In our final post of the week, we take a look at the way a single image can be connected to multiple devices. New structures and formats can allow these variations to be integrated into a single editable object, even though it is distributed across various instances.
The final development that impacts the nature of image files is the ever-increasing importance of cloud connectivity. Our understanding of an image’s importance is often informed by the way it is shared, liked and commented upon. And, as outlined in the opening chapters, images themselves can become conduits for the flow of information.
Some of this connectivity is simply a matter of web hosting. A photo on Instagram is uploaded as a simple rectangle of pixels, then all the magic happens inside the service as people like and comment on it. But, we’re also seeing new capabilities that are becoming part of the image object itself. Images now include variations and components that serve new needs that are native to cloud workflow.

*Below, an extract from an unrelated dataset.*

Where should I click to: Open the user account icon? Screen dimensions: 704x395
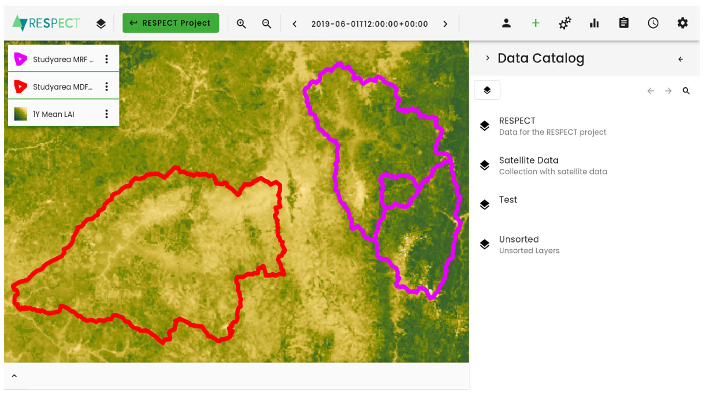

File formats can now allow an image file to include multiple renderings which are prepared for specific applications. And it’s also possible for a single image to be edited on multiple different devices, and for all the settings to flow back to the master copy.
One way to enable connectivity is with a proxy file. The high-res original can remain in the cloud repository, and a lower-resolution and more compressed version of the file can be sent out for use by remote applications, devices or users. Edits and other changes to the image can be made locally and synchronized back to the cloud copy.
The DNG proxy can be used to create seamless raw editing across multiple devices – even those that are too limited to handle the full raw file. With Lightroom Classic (left side), the full size DNG can live on a local computer, and proxy files can be sent to the cloud or to another device. With Lightroom (cloud-native version on the right), the full size DNG can live both locally and in the cloud.
The use of proxy files is nothing new for traditional image files, but it is new for raw images. Until recently, there was no good way to make a reduced-size copy of raw files where edits are transferable. The DNG specification has been updated to enable this kind of proxy workflow on both cloud and mobile devices. This capability allows DNG to store a cloud-native, multi-device editable image object in raw form.
In addition to simple proxy files, sometimes the pre-processed version may be built as a specific variant for use with a specific application. In a later set of posts on formats, we’ll see how the HEIF format is using this approach.
Alternate versions of a photo can be an integral part of the image object itself. When the image is accessed over a smartphone, for instance, a downsized version of the image can be transmitted rather than sending the entire file with all its components.